Your answer must be an exact repeat of the lines from the one containing "Image resolution: width=1400" through the last line of the records, both included, with no pictures.

╭─ Data for analysis

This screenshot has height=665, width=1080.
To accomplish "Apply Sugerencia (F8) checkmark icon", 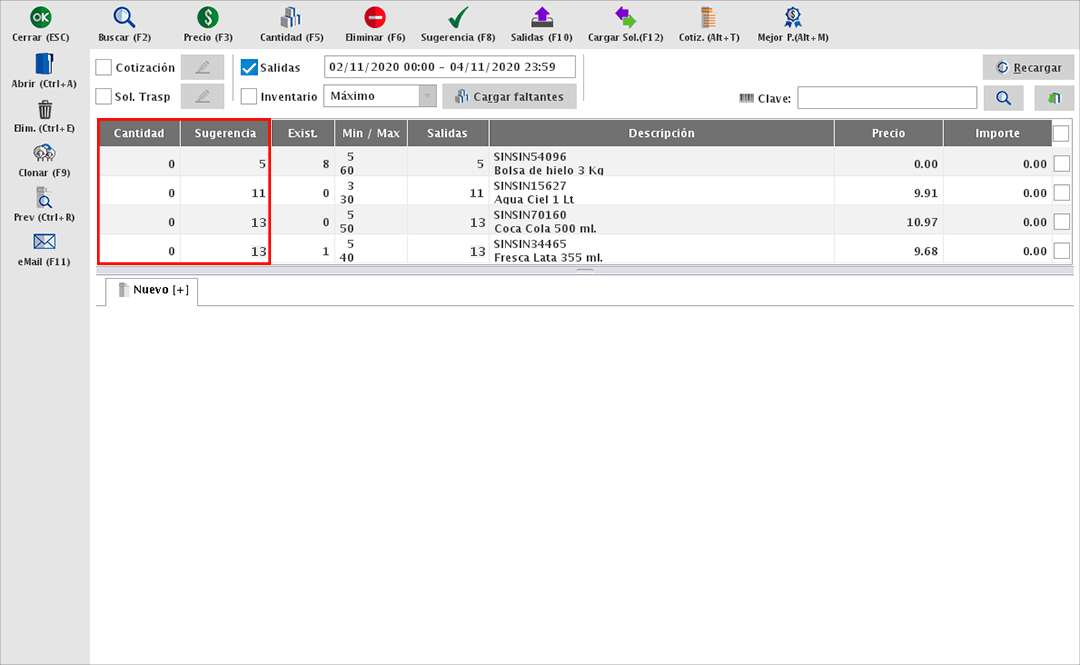I will point(458,17).
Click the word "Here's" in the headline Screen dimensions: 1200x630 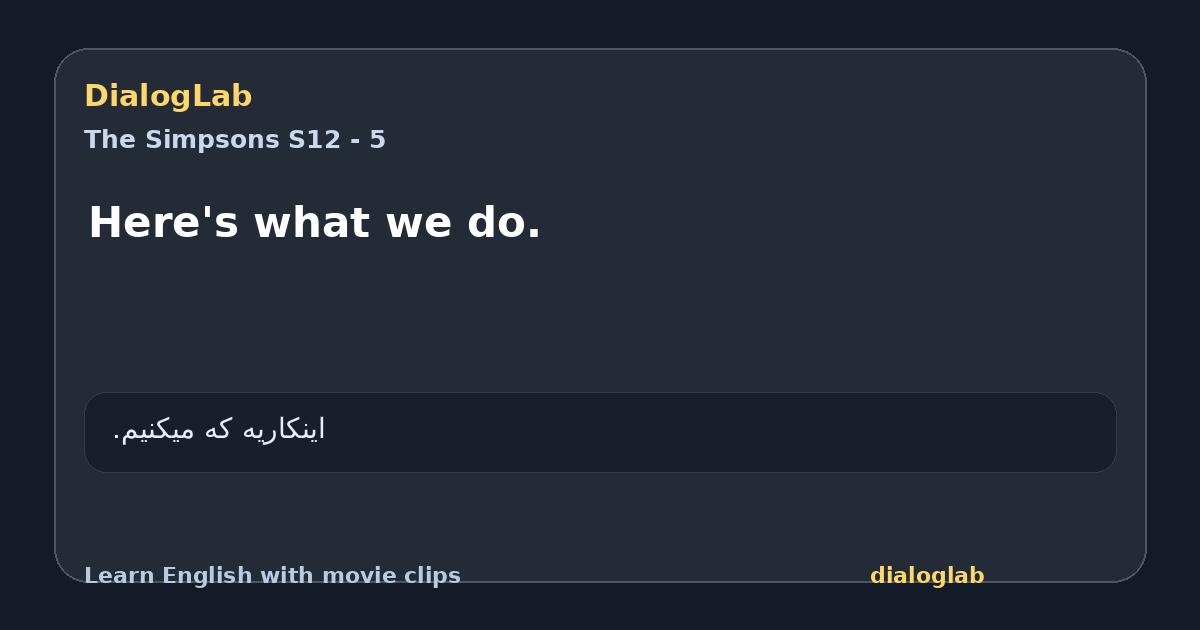click(164, 222)
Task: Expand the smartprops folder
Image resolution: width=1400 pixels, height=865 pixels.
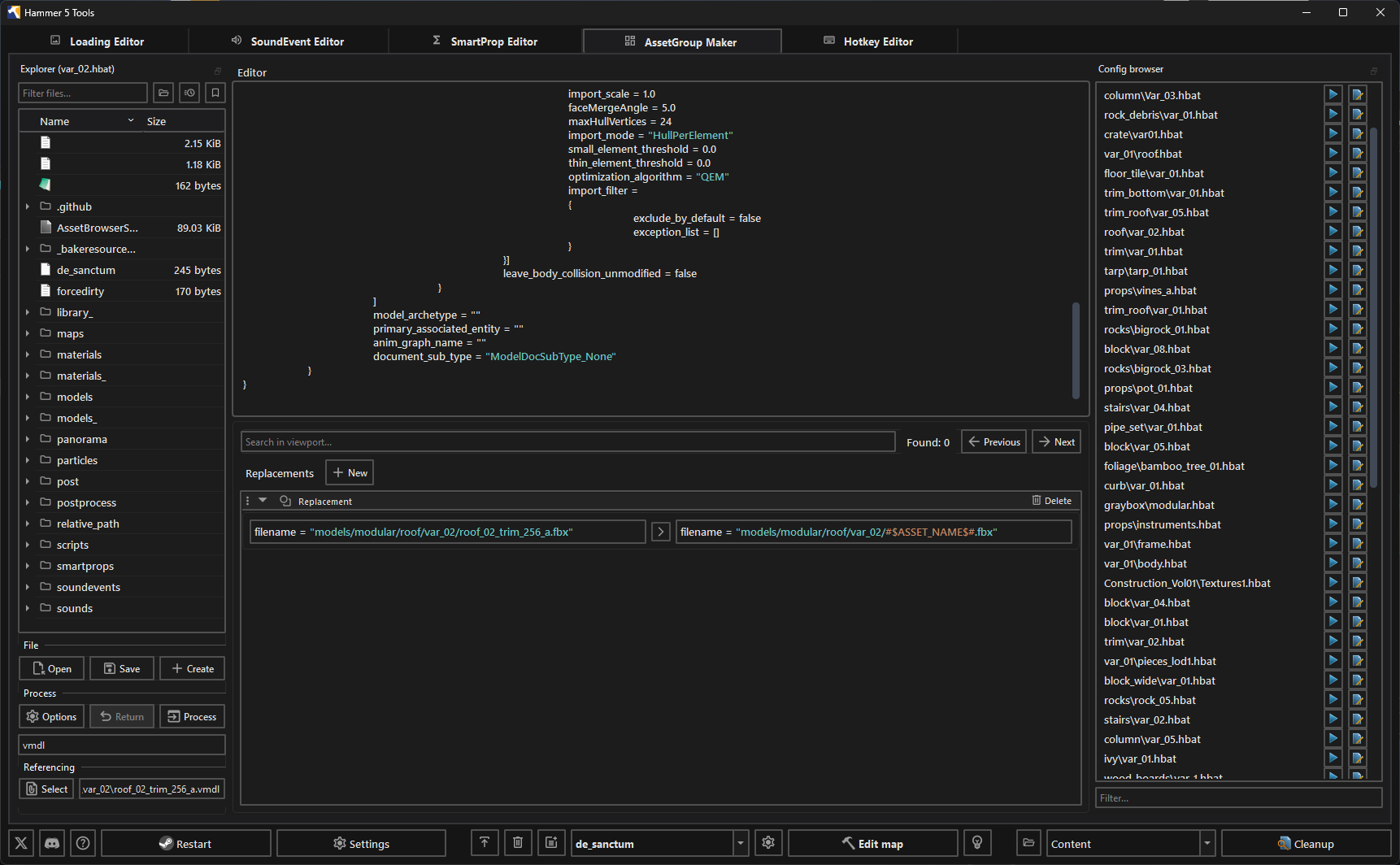Action: [x=28, y=566]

╰─

* **Result of the exercise**:
Image resolution: width=1400 pixels, height=865 pixels.
Action: [x=28, y=566]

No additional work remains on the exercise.